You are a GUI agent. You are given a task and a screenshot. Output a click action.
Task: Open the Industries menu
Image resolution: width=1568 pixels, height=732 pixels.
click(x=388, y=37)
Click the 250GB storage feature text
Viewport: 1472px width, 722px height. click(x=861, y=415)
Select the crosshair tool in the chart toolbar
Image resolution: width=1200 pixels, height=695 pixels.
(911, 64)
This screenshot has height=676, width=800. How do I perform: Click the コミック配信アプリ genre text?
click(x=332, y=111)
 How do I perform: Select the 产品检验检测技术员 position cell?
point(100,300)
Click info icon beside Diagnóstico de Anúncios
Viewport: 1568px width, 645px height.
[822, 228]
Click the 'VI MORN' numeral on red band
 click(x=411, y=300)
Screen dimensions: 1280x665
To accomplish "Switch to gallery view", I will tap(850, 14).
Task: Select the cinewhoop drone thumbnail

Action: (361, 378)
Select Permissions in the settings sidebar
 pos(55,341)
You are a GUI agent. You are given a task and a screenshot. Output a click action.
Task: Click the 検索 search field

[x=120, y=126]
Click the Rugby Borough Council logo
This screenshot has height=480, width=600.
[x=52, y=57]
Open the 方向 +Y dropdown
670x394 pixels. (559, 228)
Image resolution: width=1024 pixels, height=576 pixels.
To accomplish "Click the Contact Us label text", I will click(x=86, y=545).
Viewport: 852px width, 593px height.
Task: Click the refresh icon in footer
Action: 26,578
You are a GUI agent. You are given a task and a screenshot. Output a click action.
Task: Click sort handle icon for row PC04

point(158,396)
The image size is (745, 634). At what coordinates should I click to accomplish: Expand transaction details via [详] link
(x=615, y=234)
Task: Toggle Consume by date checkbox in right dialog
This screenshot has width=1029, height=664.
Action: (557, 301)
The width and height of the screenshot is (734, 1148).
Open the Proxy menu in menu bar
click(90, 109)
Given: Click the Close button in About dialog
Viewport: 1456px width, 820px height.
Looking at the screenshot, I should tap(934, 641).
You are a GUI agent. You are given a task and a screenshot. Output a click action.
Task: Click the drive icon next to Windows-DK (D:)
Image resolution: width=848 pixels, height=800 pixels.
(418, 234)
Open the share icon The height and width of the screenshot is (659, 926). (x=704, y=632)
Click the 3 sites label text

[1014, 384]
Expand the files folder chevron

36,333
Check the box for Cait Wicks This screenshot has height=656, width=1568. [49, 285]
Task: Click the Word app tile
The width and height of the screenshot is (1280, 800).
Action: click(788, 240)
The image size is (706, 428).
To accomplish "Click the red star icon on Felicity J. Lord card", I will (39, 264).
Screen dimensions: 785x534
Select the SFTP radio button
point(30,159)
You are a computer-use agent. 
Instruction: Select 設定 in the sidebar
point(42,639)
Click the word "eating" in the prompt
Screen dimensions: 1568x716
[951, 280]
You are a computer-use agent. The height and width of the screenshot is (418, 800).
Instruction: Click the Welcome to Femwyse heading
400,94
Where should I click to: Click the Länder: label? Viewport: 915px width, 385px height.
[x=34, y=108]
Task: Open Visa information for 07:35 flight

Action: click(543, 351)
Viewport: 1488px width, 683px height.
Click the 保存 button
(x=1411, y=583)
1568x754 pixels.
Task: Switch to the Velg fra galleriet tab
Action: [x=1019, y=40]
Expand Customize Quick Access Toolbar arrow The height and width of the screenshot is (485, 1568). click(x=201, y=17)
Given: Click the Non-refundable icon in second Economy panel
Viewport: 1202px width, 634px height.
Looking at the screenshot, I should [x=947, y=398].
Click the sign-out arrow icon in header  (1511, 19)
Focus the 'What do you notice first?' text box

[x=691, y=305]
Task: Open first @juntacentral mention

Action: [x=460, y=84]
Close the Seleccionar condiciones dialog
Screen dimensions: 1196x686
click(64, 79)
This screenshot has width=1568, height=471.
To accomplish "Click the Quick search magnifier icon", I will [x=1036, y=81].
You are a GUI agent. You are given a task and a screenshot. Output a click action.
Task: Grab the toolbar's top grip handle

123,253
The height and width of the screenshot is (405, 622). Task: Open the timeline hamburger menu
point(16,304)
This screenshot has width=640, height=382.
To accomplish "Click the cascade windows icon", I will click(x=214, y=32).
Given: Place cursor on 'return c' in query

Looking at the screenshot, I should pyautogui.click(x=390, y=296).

········

=== Exercise ===
Write out only those lines that fall between the one containing "This screenshot has width=1568, height=471." and the end of the entries, the first and last included, exactly as they read.

=== Expected output ===
This screenshot has width=1568, height=471.
To accomplish "Click the Quick search magnifier icon", I will [x=1036, y=81].
You are a GUI agent. You are given a task and a screenshot. Output a click action.
Task: Grab the toolbar's top grip handle

123,253
The height and width of the screenshot is (405, 622). Task: Open the timeline hamburger menu
point(16,304)
This screenshot has width=640, height=382.
To accomplish "Click the cascade windows icon", I will click(x=214, y=32).
Given: Place cursor on 'return c' in query

Looking at the screenshot, I should pyautogui.click(x=390, y=296).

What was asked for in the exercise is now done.